YOUR GOAL:
Write the data below out in full, exactly as it stands.

────────────────

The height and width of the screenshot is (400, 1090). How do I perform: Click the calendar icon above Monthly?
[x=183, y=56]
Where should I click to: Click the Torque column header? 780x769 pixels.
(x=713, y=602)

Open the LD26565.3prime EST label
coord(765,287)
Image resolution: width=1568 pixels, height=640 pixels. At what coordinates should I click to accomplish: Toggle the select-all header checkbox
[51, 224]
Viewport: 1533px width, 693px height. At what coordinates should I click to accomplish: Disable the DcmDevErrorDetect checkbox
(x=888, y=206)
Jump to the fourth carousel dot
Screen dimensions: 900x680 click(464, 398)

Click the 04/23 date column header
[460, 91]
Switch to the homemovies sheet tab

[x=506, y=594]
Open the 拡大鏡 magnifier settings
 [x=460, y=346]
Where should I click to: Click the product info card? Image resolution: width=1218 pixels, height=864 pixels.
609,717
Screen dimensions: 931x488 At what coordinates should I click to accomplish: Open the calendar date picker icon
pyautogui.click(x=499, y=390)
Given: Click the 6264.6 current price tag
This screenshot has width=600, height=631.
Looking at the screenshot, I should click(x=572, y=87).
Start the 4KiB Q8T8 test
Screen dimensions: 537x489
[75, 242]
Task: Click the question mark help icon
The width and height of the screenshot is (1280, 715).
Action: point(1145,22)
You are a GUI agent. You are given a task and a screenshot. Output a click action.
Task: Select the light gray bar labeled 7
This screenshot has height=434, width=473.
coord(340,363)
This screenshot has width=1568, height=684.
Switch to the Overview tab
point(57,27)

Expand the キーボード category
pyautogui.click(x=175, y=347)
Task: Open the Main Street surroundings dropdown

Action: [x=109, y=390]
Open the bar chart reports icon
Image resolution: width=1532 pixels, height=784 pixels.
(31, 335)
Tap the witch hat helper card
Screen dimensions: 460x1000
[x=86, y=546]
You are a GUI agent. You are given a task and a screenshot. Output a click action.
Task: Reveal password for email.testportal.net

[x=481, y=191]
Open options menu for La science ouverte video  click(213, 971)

────────────────

TASK ANSWER:
The height and width of the screenshot is (400, 1090). How do I perform: Click the calendar icon above Monthly?
[x=183, y=56]
Where should I click to: Click the Torque column header? 780x769 pixels.
(x=713, y=602)

Open the LD26565.3prime EST label
coord(765,287)
Image resolution: width=1568 pixels, height=640 pixels. At what coordinates should I click to accomplish: Toggle the select-all header checkbox
[51, 224]
Viewport: 1533px width, 693px height. At what coordinates should I click to accomplish: Disable the DcmDevErrorDetect checkbox
(x=888, y=206)
Jump to the fourth carousel dot
Screen dimensions: 900x680 click(464, 398)

Click the 04/23 date column header
[460, 91]
Switch to the homemovies sheet tab

[x=506, y=594]
Open the 拡大鏡 magnifier settings
 [x=460, y=346]
Where should I click to: Click the product info card? Image resolution: width=1218 pixels, height=864 pixels.
609,717
Screen dimensions: 931x488 At what coordinates should I click to accomplish: Open the calendar date picker icon
pyautogui.click(x=499, y=390)
Given: Click the 6264.6 current price tag
This screenshot has width=600, height=631.
Looking at the screenshot, I should click(x=572, y=87).
Start the 4KiB Q8T8 test
Screen dimensions: 537x489
[75, 242]
Task: Click the question mark help icon
The width and height of the screenshot is (1280, 715).
Action: point(1145,22)
You are a GUI agent. You are given a task and a screenshot. Output a click action.
Task: Select the light gray bar labeled 7
This screenshot has height=434, width=473.
coord(340,363)
This screenshot has width=1568, height=684.
Switch to the Overview tab
point(57,27)

Expand the キーボード category
pyautogui.click(x=175, y=347)
Task: Open the Main Street surroundings dropdown

Action: [x=109, y=390]
Open the bar chart reports icon
Image resolution: width=1532 pixels, height=784 pixels.
(31, 335)
Tap the witch hat helper card
Screen dimensions: 460x1000
[x=86, y=546]
You are a GUI agent. You are given a task and a screenshot. Output a click action.
Task: Reveal password for email.testportal.net

[x=481, y=191]
Open options menu for La science ouverte video  click(213, 971)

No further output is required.